St Helena’s endemic large bellflower could become extinct within a few years – even though it is raising new plants.
The fear for conservationists is that the few remaining wild plants are getting mixed up with another endemic species, the small bellflower – and soon their may be no true specimens left.
A conservation programme is on hold because it’s not even clear which plants can safely be used for raising seedlings.
On top of that, landslips threaten to sweep away the few surviving wild plants.
Phil Lambdon of St Helena National Trust said: “It is currently our most threatened flowering plant, with a few wild plants scattered between High Peak and the Depot only.
“Aside from being very rare, all of the sites are on unstable cliffs prone to landslips, and the species is hybridising extensively with the small bellflower, so we are in real danger of losing it completely through genetic contamination.
“This could leave a mix of plants with an ‘in between’ appearance, and no true individuals left.
“And it could happen within a few years.”
Fuschia and New Zealand flax are seen as the main causes for decline in the plant’s fragile habitat.
A genetic study is under way, funded by the Mohamed bin Zayed Species Conservation Fund, to try and work out which of the remaining small, shrubby plants are pure.
The charity put up £9,000 for the work in December 2012.
“Until we have done this we can’t really assess true numbers, or mount a proper conservation plan,” said Phil.
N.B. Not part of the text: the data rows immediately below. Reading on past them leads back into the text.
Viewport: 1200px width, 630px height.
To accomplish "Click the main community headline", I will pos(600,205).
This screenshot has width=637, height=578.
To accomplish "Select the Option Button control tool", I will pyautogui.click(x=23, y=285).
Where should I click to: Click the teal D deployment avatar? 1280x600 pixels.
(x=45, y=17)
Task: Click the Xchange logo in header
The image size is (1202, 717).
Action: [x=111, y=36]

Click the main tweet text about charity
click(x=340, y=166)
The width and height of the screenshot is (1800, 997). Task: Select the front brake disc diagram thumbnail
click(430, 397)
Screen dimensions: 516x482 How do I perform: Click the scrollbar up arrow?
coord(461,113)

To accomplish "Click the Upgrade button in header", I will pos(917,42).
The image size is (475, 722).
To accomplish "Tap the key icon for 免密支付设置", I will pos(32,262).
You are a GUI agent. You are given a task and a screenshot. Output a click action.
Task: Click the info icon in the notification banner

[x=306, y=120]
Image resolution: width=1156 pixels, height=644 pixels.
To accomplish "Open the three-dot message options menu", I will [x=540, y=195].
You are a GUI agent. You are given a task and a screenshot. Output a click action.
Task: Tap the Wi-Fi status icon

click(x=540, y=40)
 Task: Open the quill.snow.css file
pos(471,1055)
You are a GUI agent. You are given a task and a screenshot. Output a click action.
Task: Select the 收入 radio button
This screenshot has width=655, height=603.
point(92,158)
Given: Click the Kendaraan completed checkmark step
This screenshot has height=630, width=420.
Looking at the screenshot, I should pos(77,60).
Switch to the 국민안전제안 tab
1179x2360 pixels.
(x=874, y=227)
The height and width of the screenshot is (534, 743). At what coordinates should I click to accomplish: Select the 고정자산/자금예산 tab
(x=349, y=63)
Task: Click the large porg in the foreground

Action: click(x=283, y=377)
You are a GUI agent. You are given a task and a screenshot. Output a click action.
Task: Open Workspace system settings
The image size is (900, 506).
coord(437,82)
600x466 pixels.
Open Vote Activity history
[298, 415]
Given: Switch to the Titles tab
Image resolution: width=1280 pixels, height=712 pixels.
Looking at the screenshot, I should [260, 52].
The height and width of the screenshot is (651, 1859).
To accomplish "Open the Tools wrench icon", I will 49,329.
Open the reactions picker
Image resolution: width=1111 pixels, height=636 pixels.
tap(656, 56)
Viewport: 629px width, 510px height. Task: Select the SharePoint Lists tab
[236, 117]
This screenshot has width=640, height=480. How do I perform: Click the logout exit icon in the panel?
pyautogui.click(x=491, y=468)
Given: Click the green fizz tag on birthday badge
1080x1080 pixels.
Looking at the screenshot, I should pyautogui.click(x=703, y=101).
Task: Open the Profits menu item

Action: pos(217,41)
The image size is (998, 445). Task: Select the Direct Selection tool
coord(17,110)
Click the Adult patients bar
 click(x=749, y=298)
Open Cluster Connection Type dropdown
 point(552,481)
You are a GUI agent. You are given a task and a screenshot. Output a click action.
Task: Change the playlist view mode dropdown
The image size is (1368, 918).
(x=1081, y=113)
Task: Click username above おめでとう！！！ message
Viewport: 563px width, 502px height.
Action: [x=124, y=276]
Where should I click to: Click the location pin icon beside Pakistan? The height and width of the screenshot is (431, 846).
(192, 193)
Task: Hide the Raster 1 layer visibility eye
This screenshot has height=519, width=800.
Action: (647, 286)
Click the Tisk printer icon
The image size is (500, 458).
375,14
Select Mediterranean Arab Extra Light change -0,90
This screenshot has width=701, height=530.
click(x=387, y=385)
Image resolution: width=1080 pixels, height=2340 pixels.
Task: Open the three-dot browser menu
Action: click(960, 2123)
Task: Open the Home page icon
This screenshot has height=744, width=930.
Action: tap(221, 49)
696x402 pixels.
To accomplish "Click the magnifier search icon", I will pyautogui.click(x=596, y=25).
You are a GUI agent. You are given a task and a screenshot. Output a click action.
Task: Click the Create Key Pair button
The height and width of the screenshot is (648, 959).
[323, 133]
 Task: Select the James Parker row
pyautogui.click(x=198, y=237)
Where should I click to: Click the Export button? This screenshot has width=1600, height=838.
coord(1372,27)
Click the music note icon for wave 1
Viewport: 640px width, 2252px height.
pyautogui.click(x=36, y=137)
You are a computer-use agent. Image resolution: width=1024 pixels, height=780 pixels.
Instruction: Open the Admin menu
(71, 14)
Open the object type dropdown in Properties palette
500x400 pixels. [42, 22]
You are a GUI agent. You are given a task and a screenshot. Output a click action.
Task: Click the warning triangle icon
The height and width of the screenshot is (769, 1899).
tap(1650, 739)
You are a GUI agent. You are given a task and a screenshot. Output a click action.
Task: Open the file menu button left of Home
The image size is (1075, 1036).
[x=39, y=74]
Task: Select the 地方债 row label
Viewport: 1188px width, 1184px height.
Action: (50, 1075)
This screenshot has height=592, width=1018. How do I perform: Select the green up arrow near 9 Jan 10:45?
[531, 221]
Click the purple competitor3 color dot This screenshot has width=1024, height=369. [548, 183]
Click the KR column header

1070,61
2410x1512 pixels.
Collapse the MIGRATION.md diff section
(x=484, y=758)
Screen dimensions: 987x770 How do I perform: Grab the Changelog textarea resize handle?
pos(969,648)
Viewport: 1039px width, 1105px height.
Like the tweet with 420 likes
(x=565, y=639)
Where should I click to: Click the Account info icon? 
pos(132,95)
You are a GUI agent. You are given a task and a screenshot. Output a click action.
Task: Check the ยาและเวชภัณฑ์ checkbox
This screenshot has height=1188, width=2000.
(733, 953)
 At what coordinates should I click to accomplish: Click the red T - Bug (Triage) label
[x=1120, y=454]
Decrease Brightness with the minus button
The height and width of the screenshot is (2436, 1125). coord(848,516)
“The cultivation programme is partially on hold too, as it may not be safe to breed unless we know that the parents we pollinate from are guaranteed to be pure.”
The nursery at Scotland has conducted trial cultivations over a number of years.
Phil said: “There are about seven or eight individuals in cultivation at present, and there are 50 in the wild which might be pure – mostly very small and ailing, but still hanging on.”
The global “red list” of threatened species says they face “an extremely high risk of extinction in the wild in the immediate future.”
St Helena once had four types of bellflower, but two are now lost. The large bellflower was common in the 19th Century, often growing out of the tree fern trunks in the cloud forest.
The website for the bin Zayed foundation says: “The reasons for the alarming decline in the large bellflower are unclear, but a sharp decline in the area of mature tree fern thicket and forest in the early 20th Century is likely to have been the major factor.”
The plant was listed as critically endangered in 2003, “and since then its status has deteriorated further.”
The project aims to prevent immediate extinction by weeding out invasive species and taller native plants, working out which plants are pure, working out how to prevent cross-pollination, and establishing a population of pure individuals in the conservation nursery.
Leaf samples have been sent to Canada for analysis by Professor Quentin Cronk – one of the men who rescued the St Helena ebony plant in the 1980s.
If conservation efforts succeed, pure specimens could be reintroduced on high ground across the island.